Figures from the Department of Health of positive Covid-19 cases in the North of Ireland.

“The rates at this moment are just phenomenal. You always worry about older, vulnerable people getting infected – certainly in Derry in the last week, we've seen more than five hundred patients in Derry and Strabane over sixty years old becoming infected. Across Northern Ireland that figure is more than three thousand.

“Your worry from that is do those elderly and vulnerable patients end up in hospital? So far, our numbers for hospitalisations have only increased to around ten per cent in the last week or so. But we will be watching it very closely because although the Omicron variant is clearly a milder disease for younger people, we don't know yet how it will affect the elderly.

“With Omicron, the factor here is how infectious is it. I think that's the major reason we've seen such a big increase. As throughout the pandemic, every time we think we're successful, we become complacent and loosen up and complacency always leads to failure.

“There was something about us being too complacent before Christmas in terms of bringing in enough restrictions early enough. That to some extent is the problem with a democracy. Politicians want to react to public sentiment rather than anticipate public sentiment.

“You see in China, they closed down a million-person city (Wuhan) after they get three positive results. Whereas (Prime Minister) Boris Johnson seems to be quite content to tolerate hundreds of thousands of infections per day because he thinks that's what the public seems to be wanting to tolerate.

“It's a strange dichotomy in terms of how democracies respond to these pandemics.”

The Health Service has been under considerable strain ever since the pandemic began almost two years ago.

And Dr Black warns that the strain both the virus and the extra workloads it has brought upon the medical sector may well affect important services being delivered by the Health Serivice.

He continued: “We worry about how the virus will affect individuals in terms of their own health but also the effect that is happening on the Health Service with respect to the ability of staff to attend work.

“The BMA mapping before Christmas suggested ten per cent of staff to be off with illness and a further ten to fifteen per cent off due to isolation. Unfortunately, we seem to have been proven to have been correct.
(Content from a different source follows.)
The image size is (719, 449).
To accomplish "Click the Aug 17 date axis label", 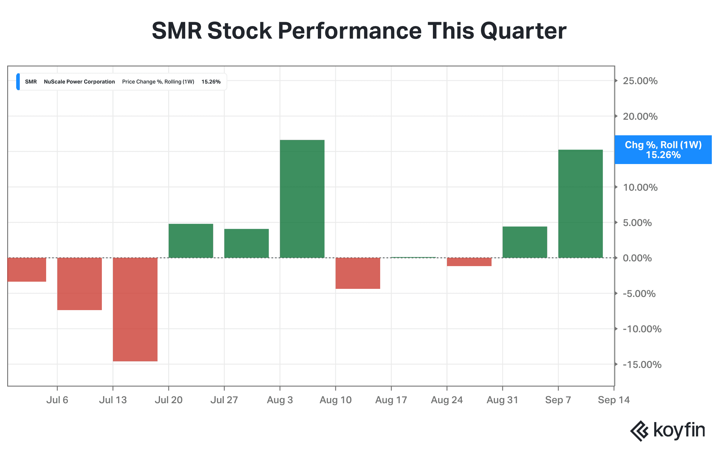I will point(391,400).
“We're seeing significant numbers of staff missing – not just in general practice but in hospitals with nurses, doctors, paramedics and particularly in the ambulance service as well with response times from ambulances longer than we would want.

“I see some of the ambulance services in the north of England were saying that if you had a heart-attack, don't wait for an ambulance – go directly and get a lift to hospital.

“That's an extraordinary situation that we're in that the virus is limiting the services for patients in other areas such as heart-attacks and strokes.”

Meanwhile, the Western Trust has said it will continue with the temporary suspension of visitors to patients in hospitals, such as Altnagelvin in Derry.

A short statement on the Western Trust's website read: “We would like to thank the public for their cooperation in relation to the recent changes to our visiting arrangements. Your support helps us to provide safer care for your relatives and friends who are currently in hospital.

“Due to the continued pressures on our hospitals and the high level of COVID-19 transmission in the community, visiting remains suspended across our hospital sites and facilities. This does not apply to birthing partners, for maternity arrangements.”

The Foyle Arena is serving as a mass vaccination centre. It is open between 9am to 5pm except on Friday, January 7 where it is open until 8pm. The centre is closed on Saturday, January 8 and Tuesday, January 11. Its opening hours on Wednesday, January 12 are 12pm to 8pm.

The Shantallow Community Centre will be offering vaccinations on Tuesday, January 11 between 4pm to 8pm.